Questa mattina, come programmato da tempo con la Commissione Ambiente, si è svolto un sopralluogo presso gli impianti della ex Nubile, situati su Strada per Pandi nella zona industriale di Brindisi, di proprietà comunale.
Si tratta di impianti fermi ormai da circa 15 anni, già oggetto di discussione nella scorsa seduta della Commissione, convocata proprio per comprendere se tali strutture potessero, in qualche modo, tornare a essere operative. Impianti che, seppur solo parzialmente, erano propedeutici alla chiusura del ciclo dei rifiuti.
Dalle immagini e dallo stato dei luoghi è apparso chiaro ed evidente che gli impianti risultano oggi completamente inutilizzabili. Proprio per questa ragione era nata l’idea di avviare un’operazione di project financing, al fine di intercettare sul mercato un soggetto privato disposto a investire.
Solo 24 ore prima del sopralluogo, l’assessore all’Ambiente Antonucci ha comunicato la propria assenza, sostenendo che gli impianti rientrerebbero nel patrimonio immobiliare comunale e che, pertanto, avrebbe dovuto partecipare il Dirigente al Patrimonio, l’architetto Marina Carrozzo.

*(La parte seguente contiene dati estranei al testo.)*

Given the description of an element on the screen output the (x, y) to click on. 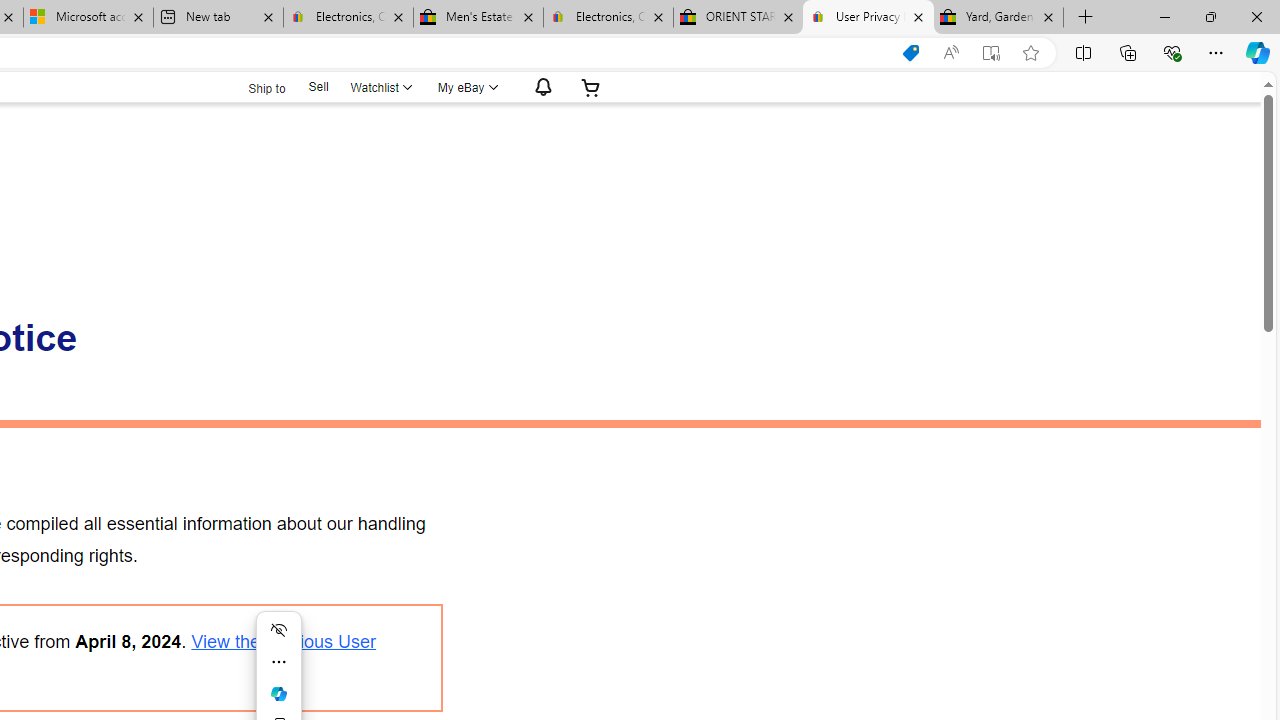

A tale affermazione ho risposto formalmente con PEC inviata nella mattinata odierna all’assessore Antonucci, precisando che, dopo aver sentito la Dirigente al Patrimonio arch. Marina Carrozzo, è emerso come gli impianti in questione risultino assegnati in gestione al Settore Ambiente già da diversi anni. A ulteriore conferma di ciò, l’ing. Danilo Morciano risulta essere agente consegnatario degli stessi impianti.
Pertanto, in considerazione della competenza in materia e della responsabilità di custodia, è stato ribadito formalmente che il sopralluogo rientrava a pieno titolo nelle attribuzioni del Settore Ambiente e che, di conseguenza, la presenza dell’assessorato competente fosse non solo opportuna ma doverosa.
Ancora una volta assistiamo al solito rimpallo di responsabilità, una dinamica che in questa città ha già prodotto danni economicamente rilevanti a discapito dei cittadini. Talvolta sembra che si voglia sfuggire al proprio ruolo e alle responsabilità che esso comporta, evitando il confronto su temi complessi e delicati, certamente più impegnativi rispetto a pseudo incontri nei rioni cittadini.
Se a tutto questo aggiungiamo la vera e propria bomba ecologica rappresentata dalla discarica di Autigno, che versa in condizioni disastrose, il quadro diventa ancora più allarmante e dimostra una strategia di sistematica noncuranza su temi fondamentali per la città.
Sono questioni non più rinviabili, che devono essere affrontate con competenza tecnica ma soprattutto con lucidità e fermezza politica. Qualità che, se mancano, purtroppo nessuno può prestare.
Per queste ragioni, ancora una volta, sono costretto a presentare un’interrogazione affinché l’assessore all’Ambiente venga in Consiglio comunale a rispondere puntualmente ai quesiti che saranno posti dal sottoscritto, salvo che non scelga, anche questa volta, di essere assente.